>>>>>

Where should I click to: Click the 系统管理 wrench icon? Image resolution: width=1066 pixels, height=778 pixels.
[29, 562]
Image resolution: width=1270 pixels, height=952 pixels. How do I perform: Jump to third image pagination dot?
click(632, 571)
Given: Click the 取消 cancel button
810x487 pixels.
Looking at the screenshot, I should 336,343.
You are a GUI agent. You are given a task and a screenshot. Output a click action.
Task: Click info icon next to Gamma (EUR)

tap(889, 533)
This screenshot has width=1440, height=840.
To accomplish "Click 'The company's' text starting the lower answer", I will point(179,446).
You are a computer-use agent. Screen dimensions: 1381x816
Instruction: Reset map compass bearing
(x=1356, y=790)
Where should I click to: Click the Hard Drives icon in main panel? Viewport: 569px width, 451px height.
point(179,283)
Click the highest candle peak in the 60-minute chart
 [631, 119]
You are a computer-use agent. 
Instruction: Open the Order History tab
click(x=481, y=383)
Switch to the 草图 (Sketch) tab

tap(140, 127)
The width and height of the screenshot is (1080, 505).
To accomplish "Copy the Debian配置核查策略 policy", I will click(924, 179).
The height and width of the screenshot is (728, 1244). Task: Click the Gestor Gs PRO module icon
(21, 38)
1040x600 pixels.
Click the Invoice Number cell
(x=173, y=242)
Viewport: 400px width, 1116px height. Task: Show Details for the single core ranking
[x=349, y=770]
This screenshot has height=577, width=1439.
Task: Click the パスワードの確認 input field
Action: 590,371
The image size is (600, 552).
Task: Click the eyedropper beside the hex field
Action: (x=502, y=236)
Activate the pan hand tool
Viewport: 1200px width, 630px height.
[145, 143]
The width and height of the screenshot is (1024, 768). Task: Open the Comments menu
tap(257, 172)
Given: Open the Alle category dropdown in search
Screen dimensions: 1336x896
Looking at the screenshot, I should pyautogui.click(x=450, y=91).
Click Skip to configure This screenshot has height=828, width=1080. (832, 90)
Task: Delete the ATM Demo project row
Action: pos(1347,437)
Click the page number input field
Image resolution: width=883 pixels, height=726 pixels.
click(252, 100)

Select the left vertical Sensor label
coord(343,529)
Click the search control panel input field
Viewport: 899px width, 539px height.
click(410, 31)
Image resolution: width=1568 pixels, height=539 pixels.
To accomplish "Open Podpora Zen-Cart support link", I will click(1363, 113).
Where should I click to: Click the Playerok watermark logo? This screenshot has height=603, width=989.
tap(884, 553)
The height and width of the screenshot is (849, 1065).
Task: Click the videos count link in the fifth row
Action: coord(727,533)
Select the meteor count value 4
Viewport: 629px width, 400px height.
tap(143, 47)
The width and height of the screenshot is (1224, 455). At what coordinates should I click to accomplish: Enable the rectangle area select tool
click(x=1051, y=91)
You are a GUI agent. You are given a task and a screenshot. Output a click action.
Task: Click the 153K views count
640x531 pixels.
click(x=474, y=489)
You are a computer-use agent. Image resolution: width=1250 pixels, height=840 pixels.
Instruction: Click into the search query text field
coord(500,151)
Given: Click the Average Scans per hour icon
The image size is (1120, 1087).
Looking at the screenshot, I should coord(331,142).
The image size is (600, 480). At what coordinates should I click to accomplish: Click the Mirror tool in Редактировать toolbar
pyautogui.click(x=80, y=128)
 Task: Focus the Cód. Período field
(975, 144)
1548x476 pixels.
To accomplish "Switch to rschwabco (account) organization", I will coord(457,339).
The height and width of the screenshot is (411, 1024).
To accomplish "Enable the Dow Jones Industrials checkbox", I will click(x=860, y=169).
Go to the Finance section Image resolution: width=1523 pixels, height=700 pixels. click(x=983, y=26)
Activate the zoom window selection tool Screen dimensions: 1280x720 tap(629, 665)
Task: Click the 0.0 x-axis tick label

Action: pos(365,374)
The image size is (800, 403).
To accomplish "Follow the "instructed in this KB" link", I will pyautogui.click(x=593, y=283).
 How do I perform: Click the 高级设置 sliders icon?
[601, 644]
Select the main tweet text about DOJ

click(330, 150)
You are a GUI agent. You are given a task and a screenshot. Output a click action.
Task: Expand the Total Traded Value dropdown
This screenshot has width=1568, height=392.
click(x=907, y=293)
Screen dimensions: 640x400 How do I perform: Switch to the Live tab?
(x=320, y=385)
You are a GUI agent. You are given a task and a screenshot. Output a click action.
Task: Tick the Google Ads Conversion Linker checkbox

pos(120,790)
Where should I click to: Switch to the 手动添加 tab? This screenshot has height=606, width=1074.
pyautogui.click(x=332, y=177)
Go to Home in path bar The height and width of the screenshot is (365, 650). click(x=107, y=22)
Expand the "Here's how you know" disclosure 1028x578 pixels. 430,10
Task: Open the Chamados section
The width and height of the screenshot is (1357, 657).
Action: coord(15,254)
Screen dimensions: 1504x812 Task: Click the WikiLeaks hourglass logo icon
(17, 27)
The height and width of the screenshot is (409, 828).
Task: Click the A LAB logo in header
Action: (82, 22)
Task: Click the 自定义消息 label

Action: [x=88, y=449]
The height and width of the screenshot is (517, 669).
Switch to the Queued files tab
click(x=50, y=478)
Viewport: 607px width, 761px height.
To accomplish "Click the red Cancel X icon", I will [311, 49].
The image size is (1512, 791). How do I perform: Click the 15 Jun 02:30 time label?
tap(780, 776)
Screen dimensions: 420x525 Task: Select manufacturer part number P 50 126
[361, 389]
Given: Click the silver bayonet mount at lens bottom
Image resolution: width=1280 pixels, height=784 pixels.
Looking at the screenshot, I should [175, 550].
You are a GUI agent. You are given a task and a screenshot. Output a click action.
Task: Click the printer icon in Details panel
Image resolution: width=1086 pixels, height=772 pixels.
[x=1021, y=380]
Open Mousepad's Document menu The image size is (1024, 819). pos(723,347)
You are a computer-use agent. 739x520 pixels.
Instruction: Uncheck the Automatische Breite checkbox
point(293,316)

<<<<<

WORK ORDER:
Print every record exactly as written.

SOLVED EXERCISE:
Where should I click to: Click the 系统管理 wrench icon? Image resolution: width=1066 pixels, height=778 pixels.
[29, 562]
Image resolution: width=1270 pixels, height=952 pixels. How do I perform: Jump to third image pagination dot?
click(632, 571)
Given: Click the 取消 cancel button
810x487 pixels.
Looking at the screenshot, I should 336,343.
You are a GUI agent. You are given a task and a screenshot. Output a click action.
Task: Click info icon next to Gamma (EUR)

tap(889, 533)
This screenshot has width=1440, height=840.
To accomplish "Click 'The company's' text starting the lower answer", I will point(179,446).
You are a computer-use agent. Screen dimensions: 1381x816
Instruction: Reset map compass bearing
(x=1356, y=790)
Where should I click to: Click the Hard Drives icon in main panel? Viewport: 569px width, 451px height.
point(179,283)
Click the highest candle peak in the 60-minute chart
 [631, 119]
You are a computer-use agent. 
Instruction: Open the Order History tab
click(x=481, y=383)
Switch to the 草图 (Sketch) tab

tap(140, 127)
The width and height of the screenshot is (1080, 505).
To accomplish "Copy the Debian配置核查策略 policy", I will click(924, 179).
The height and width of the screenshot is (728, 1244). Task: Click the Gestor Gs PRO module icon
(21, 38)
1040x600 pixels.
Click the Invoice Number cell
(x=173, y=242)
Viewport: 400px width, 1116px height. Task: Show Details for the single core ranking
[x=349, y=770]
This screenshot has height=577, width=1439.
Task: Click the パスワードの確認 input field
Action: 590,371
The image size is (600, 552).
Task: Click the eyedropper beside the hex field
Action: (x=502, y=236)
Activate the pan hand tool
Viewport: 1200px width, 630px height.
[145, 143]
The width and height of the screenshot is (1024, 768). Task: Open the Comments menu
tap(257, 172)
Given: Open the Alle category dropdown in search
Screen dimensions: 1336x896
Looking at the screenshot, I should pyautogui.click(x=450, y=91).
Click Skip to configure This screenshot has height=828, width=1080. (832, 90)
Task: Delete the ATM Demo project row
Action: pos(1347,437)
Click the page number input field
Image resolution: width=883 pixels, height=726 pixels.
click(252, 100)

Select the left vertical Sensor label
coord(343,529)
Click the search control panel input field
Viewport: 899px width, 539px height.
click(410, 31)
Image resolution: width=1568 pixels, height=539 pixels.
To accomplish "Open Podpora Zen-Cart support link", I will click(1363, 113).
Where should I click to: Click the Playerok watermark logo? This screenshot has height=603, width=989.
tap(884, 553)
The height and width of the screenshot is (849, 1065).
Task: Click the videos count link in the fifth row
Action: coord(727,533)
Select the meteor count value 4
Viewport: 629px width, 400px height.
tap(143, 47)
The width and height of the screenshot is (1224, 455). At what coordinates should I click to accomplish: Enable the rectangle area select tool
click(x=1051, y=91)
You are a GUI agent. You are given a task and a screenshot. Output a click action.
Task: Click the 153K views count
640x531 pixels.
click(x=474, y=489)
You are a computer-use agent. Image resolution: width=1250 pixels, height=840 pixels.
Instruction: Click into the search query text field
coord(500,151)
Given: Click the Average Scans per hour icon
The image size is (1120, 1087).
Looking at the screenshot, I should coord(331,142).
The image size is (600, 480). At what coordinates should I click to accomplish: Click the Mirror tool in Редактировать toolbar
pyautogui.click(x=80, y=128)
 Task: Focus the Cód. Período field
(975, 144)
1548x476 pixels.
To accomplish "Switch to rschwabco (account) organization", I will coord(457,339).
The height and width of the screenshot is (411, 1024).
To accomplish "Enable the Dow Jones Industrials checkbox", I will click(x=860, y=169).
Go to the Finance section Image resolution: width=1523 pixels, height=700 pixels. click(x=983, y=26)
Activate the zoom window selection tool Screen dimensions: 1280x720 tap(629, 665)
Task: Click the 0.0 x-axis tick label

Action: pos(365,374)
The image size is (800, 403).
To accomplish "Follow the "instructed in this KB" link", I will pyautogui.click(x=593, y=283).
 How do I perform: Click the 高级设置 sliders icon?
[601, 644]
Select the main tweet text about DOJ

click(330, 150)
You are a GUI agent. You are given a task and a screenshot. Output a click action.
Task: Expand the Total Traded Value dropdown
This screenshot has width=1568, height=392.
click(x=907, y=293)
Screen dimensions: 640x400 How do I perform: Switch to the Live tab?
(x=320, y=385)
You are a GUI agent. You are given a task and a screenshot. Output a click action.
Task: Tick the Google Ads Conversion Linker checkbox

pos(120,790)
Where should I click to: Switch to the 手动添加 tab? This screenshot has height=606, width=1074.
pyautogui.click(x=332, y=177)
Go to Home in path bar The height and width of the screenshot is (365, 650). click(x=107, y=22)
Expand the "Here's how you know" disclosure 1028x578 pixels. 430,10
Task: Open the Chamados section
The width and height of the screenshot is (1357, 657).
Action: coord(15,254)
Screen dimensions: 1504x812 Task: Click the WikiLeaks hourglass logo icon
(17, 27)
The height and width of the screenshot is (409, 828).
Task: Click the A LAB logo in header
Action: (82, 22)
Task: Click the 自定义消息 label

Action: [x=88, y=449]
The height and width of the screenshot is (517, 669).
Switch to the Queued files tab
click(x=50, y=478)
Viewport: 607px width, 761px height.
To accomplish "Click the red Cancel X icon", I will [311, 49].
The image size is (1512, 791). How do I perform: Click the 15 Jun 02:30 time label?
tap(780, 776)
Screen dimensions: 420x525 Task: Select manufacturer part number P 50 126
[361, 389]
Given: Click the silver bayonet mount at lens bottom
Image resolution: width=1280 pixels, height=784 pixels.
Looking at the screenshot, I should [175, 550].
You are a GUI agent. You are given a task and a screenshot. Output a click action.
Task: Click the printer icon in Details panel
Image resolution: width=1086 pixels, height=772 pixels.
[x=1021, y=380]
Open Mousepad's Document menu The image size is (1024, 819). pos(723,347)
You are a computer-use agent. 739x520 pixels.
Instruction: Uncheck the Automatische Breite checkbox
point(293,316)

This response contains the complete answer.